--- GIVEN DATA Enclosed Below ---

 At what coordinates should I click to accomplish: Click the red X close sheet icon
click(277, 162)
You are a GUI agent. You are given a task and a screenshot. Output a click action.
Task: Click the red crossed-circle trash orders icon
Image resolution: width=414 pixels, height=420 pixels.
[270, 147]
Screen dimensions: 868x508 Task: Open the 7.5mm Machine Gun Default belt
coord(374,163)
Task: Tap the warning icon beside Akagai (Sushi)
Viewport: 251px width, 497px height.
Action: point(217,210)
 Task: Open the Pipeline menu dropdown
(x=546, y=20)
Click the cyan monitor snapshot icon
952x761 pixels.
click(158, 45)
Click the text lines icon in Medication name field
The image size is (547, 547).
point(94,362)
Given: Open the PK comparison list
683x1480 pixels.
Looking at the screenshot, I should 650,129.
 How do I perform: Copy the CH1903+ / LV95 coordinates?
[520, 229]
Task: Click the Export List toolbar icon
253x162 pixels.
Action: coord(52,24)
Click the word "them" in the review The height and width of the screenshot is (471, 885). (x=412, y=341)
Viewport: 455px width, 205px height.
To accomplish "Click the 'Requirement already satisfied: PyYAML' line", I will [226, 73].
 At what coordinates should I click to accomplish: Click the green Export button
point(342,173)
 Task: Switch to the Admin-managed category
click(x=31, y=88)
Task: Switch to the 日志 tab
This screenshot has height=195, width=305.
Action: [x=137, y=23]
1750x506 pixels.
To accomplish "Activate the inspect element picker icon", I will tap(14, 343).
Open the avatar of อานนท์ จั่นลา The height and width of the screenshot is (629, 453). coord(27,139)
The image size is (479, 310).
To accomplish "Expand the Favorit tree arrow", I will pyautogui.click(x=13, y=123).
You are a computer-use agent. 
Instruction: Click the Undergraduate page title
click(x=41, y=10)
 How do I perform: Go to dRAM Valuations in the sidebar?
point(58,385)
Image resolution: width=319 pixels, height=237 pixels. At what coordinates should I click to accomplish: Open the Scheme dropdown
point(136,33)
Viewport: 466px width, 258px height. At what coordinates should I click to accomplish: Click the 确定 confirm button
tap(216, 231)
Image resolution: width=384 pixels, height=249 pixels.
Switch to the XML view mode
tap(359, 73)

--- End of Enclosed GIVEN DATA ---

### PROBLEM
Say each line again exactly as it appears above.

### RESPONSE BOX
 At what coordinates should I click to accomplish: Click the red X close sheet icon
click(277, 162)
You are a GUI agent. You are given a task and a screenshot. Output a click action.
Task: Click the red crossed-circle trash orders icon
Image resolution: width=414 pixels, height=420 pixels.
[270, 147]
Screen dimensions: 868x508 Task: Open the 7.5mm Machine Gun Default belt
coord(374,163)
Task: Tap the warning icon beside Akagai (Sushi)
Viewport: 251px width, 497px height.
Action: point(217,210)
 Task: Open the Pipeline menu dropdown
(x=546, y=20)
Click the cyan monitor snapshot icon
952x761 pixels.
click(158, 45)
Click the text lines icon in Medication name field
The image size is (547, 547).
point(94,362)
Given: Open the PK comparison list
683x1480 pixels.
Looking at the screenshot, I should 650,129.
 How do I perform: Copy the CH1903+ / LV95 coordinates?
[520, 229]
Task: Click the Export List toolbar icon
253x162 pixels.
Action: coord(52,24)
Click the word "them" in the review The height and width of the screenshot is (471, 885). (x=412, y=341)
Viewport: 455px width, 205px height.
To accomplish "Click the 'Requirement already satisfied: PyYAML' line", I will [226, 73].
 At what coordinates should I click to accomplish: Click the green Export button
point(342,173)
 Task: Switch to the Admin-managed category
click(x=31, y=88)
Task: Switch to the 日志 tab
This screenshot has height=195, width=305.
Action: [x=137, y=23]
1750x506 pixels.
To accomplish "Activate the inspect element picker icon", I will tap(14, 343).
Open the avatar of อานนท์ จั่นลา The height and width of the screenshot is (629, 453). coord(27,139)
The image size is (479, 310).
To accomplish "Expand the Favorit tree arrow", I will pyautogui.click(x=13, y=123).
You are a computer-use agent. 
Instruction: Click the Undergraduate page title
click(x=41, y=10)
 How do I perform: Go to dRAM Valuations in the sidebar?
point(58,385)
Image resolution: width=319 pixels, height=237 pixels. At what coordinates should I click to accomplish: Open the Scheme dropdown
point(136,33)
Viewport: 466px width, 258px height. At what coordinates should I click to accomplish: Click the 确定 confirm button
tap(216, 231)
Image resolution: width=384 pixels, height=249 pixels.
Switch to the XML view mode
tap(359, 73)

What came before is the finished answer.